I put up a piece the other day by Anthony Genge called "New Hockets" and a friend of mine commented that it  
"made me remember one very hot summer day when I had to walk barefoot over black pavement scattered with sharp bits of gravel."
Now the thing is that my friend is very knowledgeable about all things medieval and hocket, called 'hoquetus' in Latin, is a very medieval technique. Here are some great examples:


These hockets are from the Bamberg Codex, a manuscript containing 13th century French polyphony, including these seven pieces. So what is hocket exactly? It is a technique used in both vocal and instrumental music where a single line may be divided up between two or more voices or instruments. Early examples occur in the organum of Perotinus of Notre Dame in Paris who flourished around 1200. The seven examples heard in the clip above are from the second half of the 13th century and show the delightful effects you get when you speed up the process.

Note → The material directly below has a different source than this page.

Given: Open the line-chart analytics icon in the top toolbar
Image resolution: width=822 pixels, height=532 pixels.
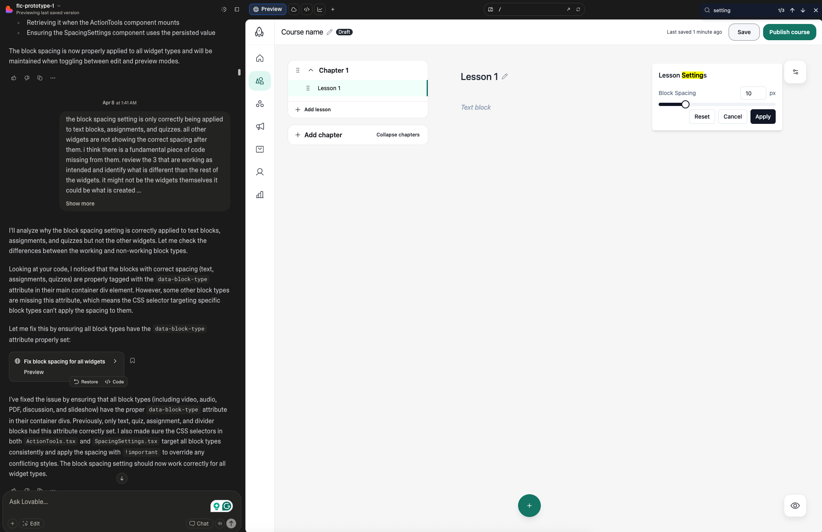Looking at the screenshot, I should point(320,9).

Here is how to hocket: take a single line, as in the first two measures of the example, and divide it between two voices, as in the second two measures.

Click to enlarge


Here is how the beginning of the third hocket in the clip above starts. It's a lot more fun when you are in triple time. This piece starts around the 2:18 mark in the clip.

Click to enlarge

And that is what is interesting about these hockets: they reveal to us musicians of a remote time, having a lot of fun. Now let's have a listen again to what a modern composer did with this idea:


2 comments:

Anonymous said...

I’m surprised actually at how much attention hocket has garnered as time has gone on. There’s even a guy who says that Hocket was invented 80,000 years ago in Africa. Just how he comes to know so confidently about anything, let alone hocketing, that went on 80,000 years ago in Africa is a little puzzling. I think there is some thing staring us in the face that we have failed to recognize. Ernest Sanders, when the origin paper came out, refused to believe that the hocket could have developed from other exotic ways up performing music. He wanted to trace it to ONE theorist and to ONE place, the Notre Dame school and nowhere else. He refused to believe or to see how music could evolve from the rearrangement of preexistent music A special way of playing. music — ergo hocket — one need, look no further than the situation with ragtime, where a piece would be taken and treated — “ragged” — the rhythm of the piece being treated in syncopation. Rarely did the syncopation go across the bar line and rarely, before the advent of music of the late 19th century specifically called ragtime, e.g., Scott Joplin. Scott Joplin’s music is not jazz, but the practice of ragging, adding syncopation, to an existing piece, which, in all likelihood coexisted with an early improvisatory music that existed together with ragtime constituted the basis for jazz, So also with hocket. Fisher was onto something when he traced the origin of the word hocket to the Arabic word for rhythm. More or less the same thing went down with hockeing that happened with ragtime. I think it’s Hironymous Grocheio. who says the Hocket and other kinds of music that, as I remember, he doesn’t name, is much beloved of young people for its sprightliness, and presumable danceability. I think it’s a mistake to limit the hocket the way it has been done, especially by some more recent writer who make it some sort of profound theological arcane secret-communication music. Its what it is. Music that’s lively and fun. It was probably only taken over into more serious church music from two things, the first crusade and the fun of letting your hair down with hocketing. I notice that no one points out that one meaning of a Hocket was a girl who liked to have a good time.
Liam Allan-Dalgleish

Bryan Townsend said...

Thanks, Liam, for your learnéd observations. It took eleven years, but this post finally got a comment.